● **Exercise requirements**
- a) In the article on compassionate marketing, what is the consumer's primary need amid a pandemic and social instability?
- b) List every value the article on compassionate marketing says helps customers trust a brand.
- c) Pick up the article on compassionate marketing after its final sentence and write the next passage.

Start of Excerpt provided

As the challenges and uncertainty of last year continue into 2021, many Americans are coping with high financial and emotional stress levels. Many businesses are also struggling, but no matter how tempting it may be, this is not the time for aggressive marketing and the hijacking of wallets.
Instead, brands need to take a compassionate approach when communicating with their customers. More than ever, consumers are longing for kindness, benevolence, and genuine connection. Compassionate marketing means ensuring your brand’s messaging embodies these values.
Shifting your marketing mindset to look beyond this quarter’s goals can be difficult. However, a brand only exists when it has customers. Marketing is not about squeezing as much money as possible from them in the short term but building relationships that ensure loyalty through the years to come.
Compassionate marketing highlights the values that help customers trust your brand, including showing concern for their well-being, listening to their needs, allowing them to spend responsibly, and acting as a caring part of the larger community.
There are many ways to practice compassionate marketing. Here are a few:
Put safety first
In the midst of a pandemic and social instability, the consumer’s primary need is to feel your brand can be trusted to keep them safe. Watching out for people’s well-being is a powerful way to show consumers they are valued, and your company does not compromise on its standards to make a buck.
Educating consumers about the steps you’re taking to keep both customers and employees safe is the first step. If you have offline and online sales channels, emphasize the safety benefits of shopping online rather than visiting a store. Use your social channels to show empathy with what people are experiencing, such as Nike did with social media posts encouraging exercise-lovers to play inside. Dove expressed concern about the community through a “Stay at Home” campaign that included asking consumers to post the reasons they chose to stay at home and messaging that supported essential workers.

End of Excerpt provided
Start of Information shown

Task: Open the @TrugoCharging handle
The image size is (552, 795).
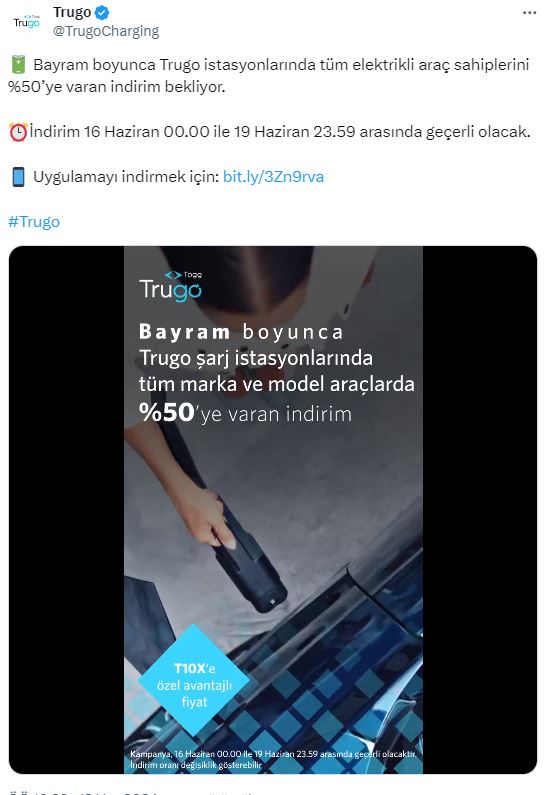Action: 106,31
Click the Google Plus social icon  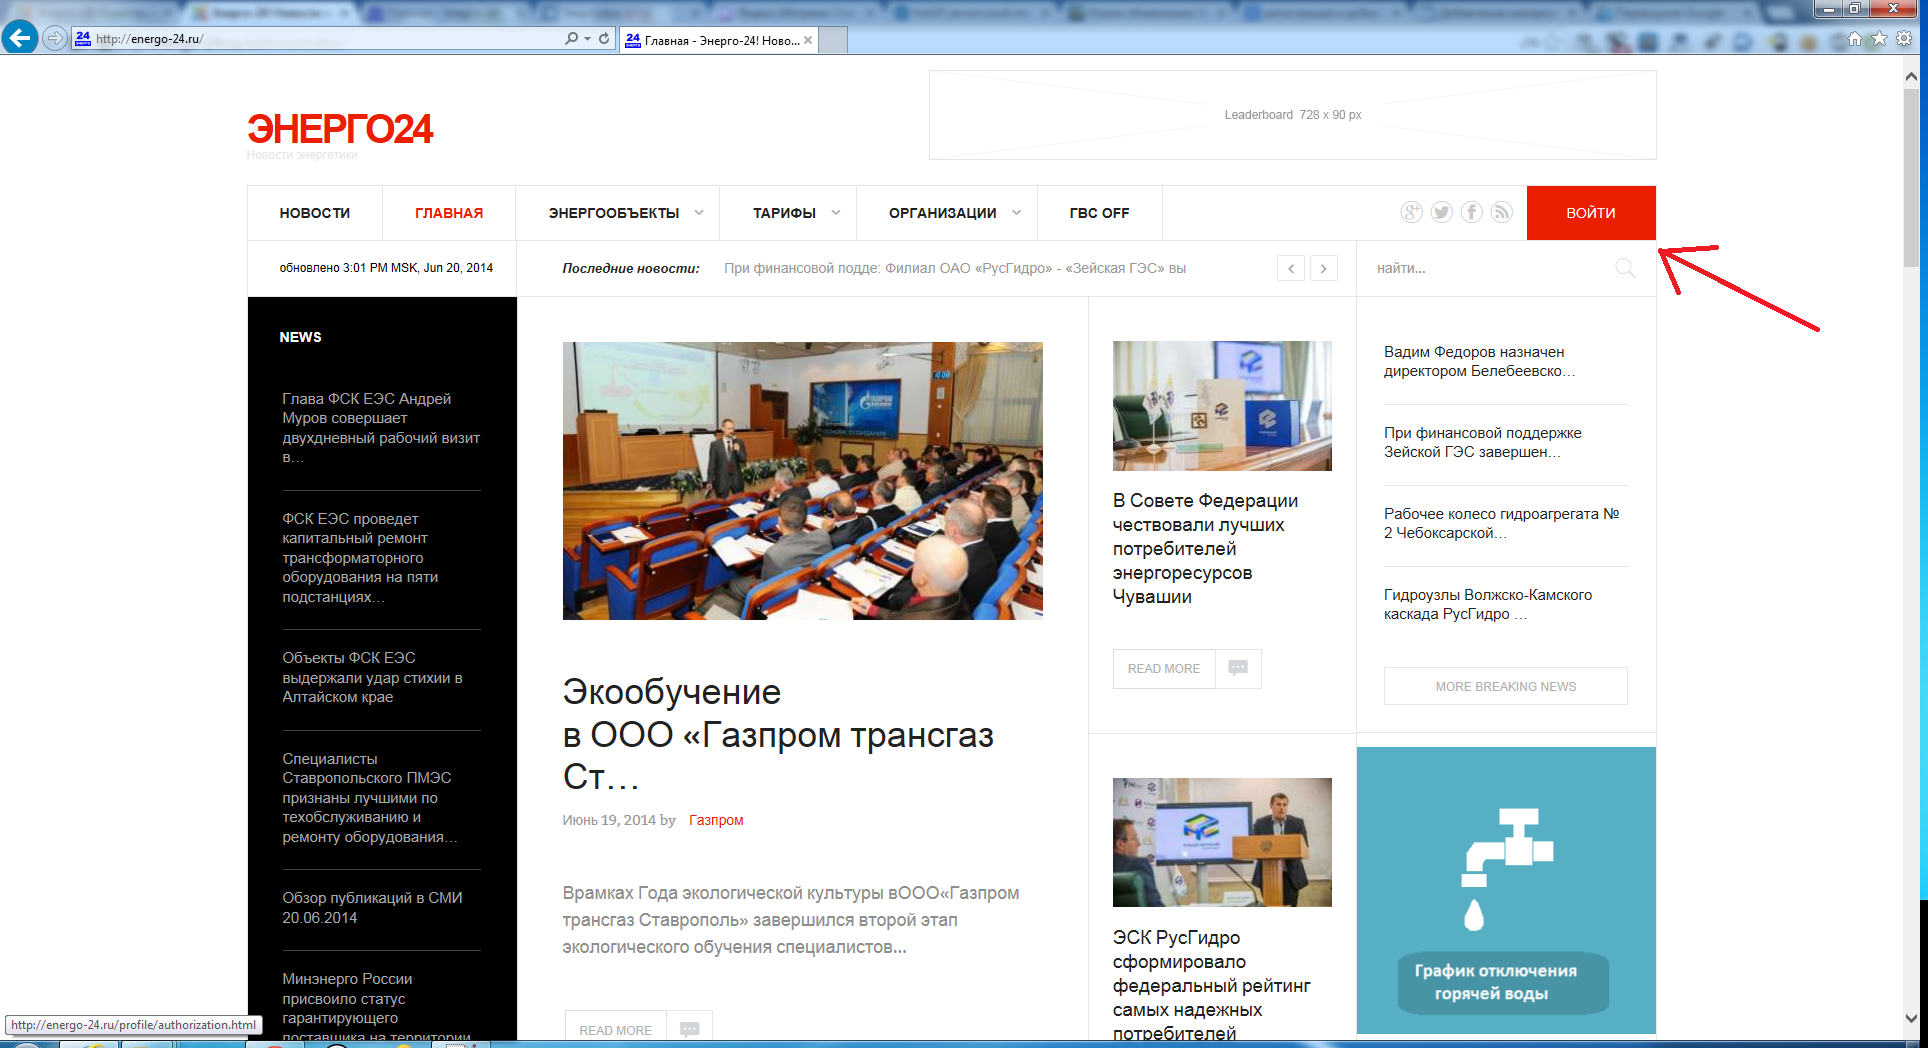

End of Information shown

● **Expected outputs**
- a) To feel that the brand can be trusted to keep them safe.

- b)
- Showing concern for their well-being
- Listening to their needs
- Allowing them to spend responsibly
- Acting as a caring part of the larger community

- c)
Brands can further commit to customer safety by offering special discounts or promotions to those who shop online, including offering free shipping. If offline locations are essential to your brand, consider offering deals or coupons to people who visit your stores during low-traffic times or those who use curbside pickup.
Encourage responsible spending
When planning sales events, compassionate marketing means ditching tactics that maximize FOMO, impulse spending, or crowding, such as in-store flash sales or the doorbuster effect. Consider extending the length of time deals are available and as much as possible, ensuring that inventory will be available whenever they shop.
Avoid the types of offers that prompt customers to spend more than they expected to when they visited your site or in your store. Offers such as “buy 3, get one free” or “10% off your next purchase starting next month” urge people to buy more than what’s in their budget.
Show customers you want to lower their costs by helping them browse your store by price points such as “under $10” or “under $100,” or offering “staff picks” or other specials across price ranges to stimulate demand responsibly. If you can’t provide free shipping to everyone, lowering the minimum purchase amount required to receive it is a great alternative.
Offering deferred payments is another way to acknowledge the current economy. Just be careful not to overuse discounts that could lead customers to fall into debt. For example, Hyundai used social media to communicate its offer to waive payments on select cars for 90 days. In addition, it covered six months of payments for customers who lost their job due to the pandemic.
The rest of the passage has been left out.